* **Document segment**:
========================
Friendly Park Ranger at campsite.

When visiting a state or national park, I often see a park ranger patrolling the campgrounds. Seeing the ranger gives me some comfort that we are safe in the park and are being looked after. The park ranger has many duties, and, of course, one of them is looking after the park guests.

Do you ever wonder what other jobs are like a park ranger? Especially if a rogue bear passes through and a park ranger shows up to reassure us everything will be fine.

Jobs Similar to Park Ranger

Before we discuss other jobs like a Park Ranger, we need to understand a park ranger’s duties. A park ranger has many requirements and responsibilities to fulfill the position.

Park Ranger Requirements

To qualify as a park ranger, there are many job requirements to be met, including:

  • Bachelor’s degree in conversation science, forestry, environmental science, or another related field.
  • Certified in CPR and First Aid.
  • Extra experience in the appropriate field.
  • Strong skills in communications.
  • Desire to aid people and take part in conservation efforts.
  • Willingness to work weekends, holidays, or evenings.

Park Ranger Responsibilities

A park ranger has many job responsibilities that include:

  • Greet visitors and be able to explain park rules and safety regulations.
  • Patrol the campground to ensure park rules are followed. And visitors are not disturbing the natural environment.
  • Work at the visitors center to assist in pointing out interesting areas to visit. Also, hand out maps and ensure guests know off-limit park areas.
  • Conduct educational presentations and tours of the park grounds.
  • Check campsites to ensure they are ready for guests and maintain park maintenance.
  • Perform emergency care, conduct search, and rescue, and assist with forest fire containment.
  • Perform animal care, like caring for injured animals, trapping, or removing animal carcasses.
========================
* **Dataset excerpts**:
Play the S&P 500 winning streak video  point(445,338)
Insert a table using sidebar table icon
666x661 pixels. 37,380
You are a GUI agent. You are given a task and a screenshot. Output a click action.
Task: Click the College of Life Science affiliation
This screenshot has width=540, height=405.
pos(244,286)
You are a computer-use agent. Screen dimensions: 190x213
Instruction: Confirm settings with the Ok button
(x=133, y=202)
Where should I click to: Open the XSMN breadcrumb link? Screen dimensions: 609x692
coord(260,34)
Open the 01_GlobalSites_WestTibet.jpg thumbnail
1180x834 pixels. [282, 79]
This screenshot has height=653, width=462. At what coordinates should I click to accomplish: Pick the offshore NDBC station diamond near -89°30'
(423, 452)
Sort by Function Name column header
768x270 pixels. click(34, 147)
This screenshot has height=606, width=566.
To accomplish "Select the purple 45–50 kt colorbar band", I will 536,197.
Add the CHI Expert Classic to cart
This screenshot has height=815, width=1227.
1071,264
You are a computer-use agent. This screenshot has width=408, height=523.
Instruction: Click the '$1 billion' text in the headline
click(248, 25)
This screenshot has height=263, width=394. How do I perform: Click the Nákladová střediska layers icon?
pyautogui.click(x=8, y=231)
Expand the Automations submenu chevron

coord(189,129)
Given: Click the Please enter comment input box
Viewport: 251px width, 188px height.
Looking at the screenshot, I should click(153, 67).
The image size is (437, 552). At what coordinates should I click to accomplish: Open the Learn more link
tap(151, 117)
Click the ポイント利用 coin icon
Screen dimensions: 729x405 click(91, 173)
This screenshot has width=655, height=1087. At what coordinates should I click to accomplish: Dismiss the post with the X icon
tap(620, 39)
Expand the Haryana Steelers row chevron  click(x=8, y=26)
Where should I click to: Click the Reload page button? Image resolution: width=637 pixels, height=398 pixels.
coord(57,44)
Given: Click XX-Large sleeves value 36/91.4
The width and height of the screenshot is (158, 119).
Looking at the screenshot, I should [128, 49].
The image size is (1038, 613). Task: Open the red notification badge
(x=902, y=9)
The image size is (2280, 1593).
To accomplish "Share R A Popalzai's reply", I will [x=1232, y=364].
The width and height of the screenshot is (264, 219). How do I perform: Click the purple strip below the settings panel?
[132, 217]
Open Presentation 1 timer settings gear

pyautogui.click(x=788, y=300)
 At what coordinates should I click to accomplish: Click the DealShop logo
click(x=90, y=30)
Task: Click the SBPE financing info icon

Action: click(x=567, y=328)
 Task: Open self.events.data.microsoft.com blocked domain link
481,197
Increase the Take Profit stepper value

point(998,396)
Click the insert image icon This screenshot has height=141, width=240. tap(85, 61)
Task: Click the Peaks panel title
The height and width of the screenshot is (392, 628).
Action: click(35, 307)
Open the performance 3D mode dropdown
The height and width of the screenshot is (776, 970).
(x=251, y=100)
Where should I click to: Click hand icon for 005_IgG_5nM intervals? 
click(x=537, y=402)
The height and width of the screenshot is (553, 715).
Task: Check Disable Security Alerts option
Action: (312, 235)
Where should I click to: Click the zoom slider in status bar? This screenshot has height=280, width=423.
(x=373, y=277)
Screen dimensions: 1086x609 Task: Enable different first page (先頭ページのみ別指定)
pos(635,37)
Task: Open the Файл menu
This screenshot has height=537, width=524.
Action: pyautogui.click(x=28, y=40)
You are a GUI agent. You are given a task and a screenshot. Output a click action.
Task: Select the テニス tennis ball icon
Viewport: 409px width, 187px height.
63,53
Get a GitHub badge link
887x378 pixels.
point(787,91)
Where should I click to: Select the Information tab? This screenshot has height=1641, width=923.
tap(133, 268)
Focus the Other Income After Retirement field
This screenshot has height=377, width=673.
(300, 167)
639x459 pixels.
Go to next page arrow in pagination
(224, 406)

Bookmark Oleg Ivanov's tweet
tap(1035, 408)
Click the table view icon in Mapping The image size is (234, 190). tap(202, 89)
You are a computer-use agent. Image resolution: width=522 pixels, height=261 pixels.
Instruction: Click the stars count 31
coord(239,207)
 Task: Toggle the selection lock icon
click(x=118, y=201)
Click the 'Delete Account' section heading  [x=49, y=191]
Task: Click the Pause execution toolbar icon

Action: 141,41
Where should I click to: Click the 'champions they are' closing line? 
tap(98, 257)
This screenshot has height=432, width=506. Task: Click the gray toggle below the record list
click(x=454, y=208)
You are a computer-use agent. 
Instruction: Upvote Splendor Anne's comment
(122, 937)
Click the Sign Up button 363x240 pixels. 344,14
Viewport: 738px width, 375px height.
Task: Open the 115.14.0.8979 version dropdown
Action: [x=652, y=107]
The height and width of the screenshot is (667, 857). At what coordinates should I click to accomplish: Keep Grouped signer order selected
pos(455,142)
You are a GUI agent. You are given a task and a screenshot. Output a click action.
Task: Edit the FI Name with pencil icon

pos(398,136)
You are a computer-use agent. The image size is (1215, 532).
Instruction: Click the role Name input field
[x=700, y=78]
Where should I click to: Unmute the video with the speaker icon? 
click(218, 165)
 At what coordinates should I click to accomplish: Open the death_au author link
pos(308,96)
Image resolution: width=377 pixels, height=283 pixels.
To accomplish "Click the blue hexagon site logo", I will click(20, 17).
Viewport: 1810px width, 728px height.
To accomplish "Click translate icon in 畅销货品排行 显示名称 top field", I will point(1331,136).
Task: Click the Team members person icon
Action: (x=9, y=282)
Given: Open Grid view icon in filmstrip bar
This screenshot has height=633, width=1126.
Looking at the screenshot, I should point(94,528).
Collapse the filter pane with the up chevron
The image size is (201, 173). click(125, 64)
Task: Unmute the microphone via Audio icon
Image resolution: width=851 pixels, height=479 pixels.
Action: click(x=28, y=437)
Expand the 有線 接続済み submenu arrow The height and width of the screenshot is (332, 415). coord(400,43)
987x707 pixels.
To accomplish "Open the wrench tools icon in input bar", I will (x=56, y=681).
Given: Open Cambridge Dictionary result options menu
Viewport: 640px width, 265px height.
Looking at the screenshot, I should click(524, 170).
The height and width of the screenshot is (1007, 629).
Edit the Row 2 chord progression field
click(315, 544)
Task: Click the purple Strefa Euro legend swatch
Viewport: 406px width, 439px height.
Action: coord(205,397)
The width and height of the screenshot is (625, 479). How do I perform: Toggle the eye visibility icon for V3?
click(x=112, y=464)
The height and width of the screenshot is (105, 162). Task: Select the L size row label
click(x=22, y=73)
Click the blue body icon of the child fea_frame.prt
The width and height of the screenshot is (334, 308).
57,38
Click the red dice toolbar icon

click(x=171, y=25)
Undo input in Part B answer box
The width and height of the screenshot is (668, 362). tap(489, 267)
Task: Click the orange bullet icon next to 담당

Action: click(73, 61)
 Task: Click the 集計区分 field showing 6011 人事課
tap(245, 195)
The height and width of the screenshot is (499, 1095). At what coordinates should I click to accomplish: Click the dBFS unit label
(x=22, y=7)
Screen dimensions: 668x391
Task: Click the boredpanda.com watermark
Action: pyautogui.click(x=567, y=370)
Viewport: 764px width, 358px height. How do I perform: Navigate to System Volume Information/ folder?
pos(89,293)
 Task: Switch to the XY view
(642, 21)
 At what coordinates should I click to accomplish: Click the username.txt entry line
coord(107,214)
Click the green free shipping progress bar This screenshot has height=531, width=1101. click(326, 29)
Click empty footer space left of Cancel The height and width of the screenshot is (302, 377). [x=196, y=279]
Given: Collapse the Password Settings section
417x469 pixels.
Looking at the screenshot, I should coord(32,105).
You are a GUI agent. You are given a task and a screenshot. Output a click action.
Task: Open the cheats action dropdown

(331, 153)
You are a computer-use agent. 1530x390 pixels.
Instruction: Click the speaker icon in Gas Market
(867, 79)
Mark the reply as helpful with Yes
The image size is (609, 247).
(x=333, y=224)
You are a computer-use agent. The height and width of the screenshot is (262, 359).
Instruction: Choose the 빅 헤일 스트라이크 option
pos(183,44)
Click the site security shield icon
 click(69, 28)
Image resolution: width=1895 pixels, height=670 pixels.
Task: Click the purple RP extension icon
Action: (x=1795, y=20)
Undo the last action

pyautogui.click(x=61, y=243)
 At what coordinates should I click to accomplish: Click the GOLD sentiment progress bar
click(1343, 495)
========================
* **Complete the following**:
(A) In the park ranger article, list the examples it gives of the animal care a park ranger performs.
(B) According to the park ranger article, what must a park ranger be certified in?

* **Exercise answers**:
(A)
- Caring for injured animals
- Trapping
- Removing animal carcasses

(B) CPR and First Aid.